━━━━━ Document excerpt
Thursday, April 19, 2012

Pens and Needles

Yes. I do needlework and I write. They are much more similar than they might seem. Gramps used to call storytelling “spinning a yarn” or “weaving a tale”. Different plot lines in a story are called “threads”. My cats love to bat at the computer keys as much as they love attacking balls of yarn. Okay, that one is a stretch.

But imagine a sweater. Once you have decided on knitting a sweater, you have to determine the size, gauge, color, texture and pattern, keeping in mind who you are knitting it for. Writing a story is the same. You have to determine the size. Will you write a novel or short story? In knitting, gauge is the number of stitches per inch. So do you want large stitches or small? Are you writing for adults, and therefore can use large words? Or for children with simpler language?

Changing the color or texture of the yarn in a sweater can drastically change it’s appearance from a bulky natural-colored wool fishermans knit to a lightweight dark-colored smooth cardigan. Changing the color and texture of writing can mean the difference between a sorta creepy ghost story or a disturbingly graphic murder mystery.

The same consideration is put into designing the pattern for a sweater as for determining the outline of a story. How wide do you want the sweater? What is the scope of the story? How long? How are you going to close it? Buttons? Zipper? The hero wins the girl? Tangled plot lines and twisted cables? Multiple plots and intarsia? You can’t knit a stitch or write a word until you know.
━━━━━━━━━━
- [Work to complete]
- A) According to the essay on knitting and writing, what is gauge in knitting?
- B) Write the next part of the essay on knitting and writing, picking up right after its final sentence.
The listing is separate material with no connection to the essay on knitting and writing.
━━━━━ Data section
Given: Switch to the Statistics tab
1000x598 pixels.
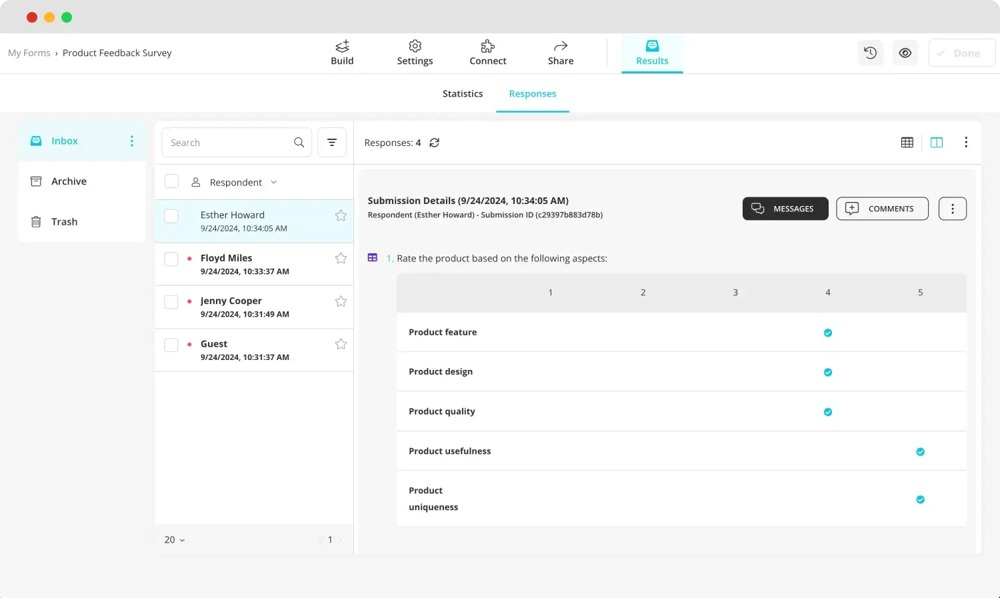Looking at the screenshot, I should [x=462, y=94].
━━━━━━━━━━
- [Answers for the tasks]
- A) Gauge is the number of stitches per inch.

- B)
Stitch by stitch, word by word, you plod along. And just when you think you are done, the hard part begins. Tying up all the loose ends. That applies to both knitting and writing.

And you have to do all that while keeping in mind who is going to wear the sweater. Who is you intended reader?

This is one major difference worth noting. When you are editing a book and decide a section doesn’t fit the whole, you can cut it. It’s nearly impossible to cut out a section of a sweater and replace it.

Still, there are so many similarities that I think about knitting when I am writing and I think about writing when I am knitting. And often I think about writing about knitting.

Hmmm…. I wonder if I can knit about writing?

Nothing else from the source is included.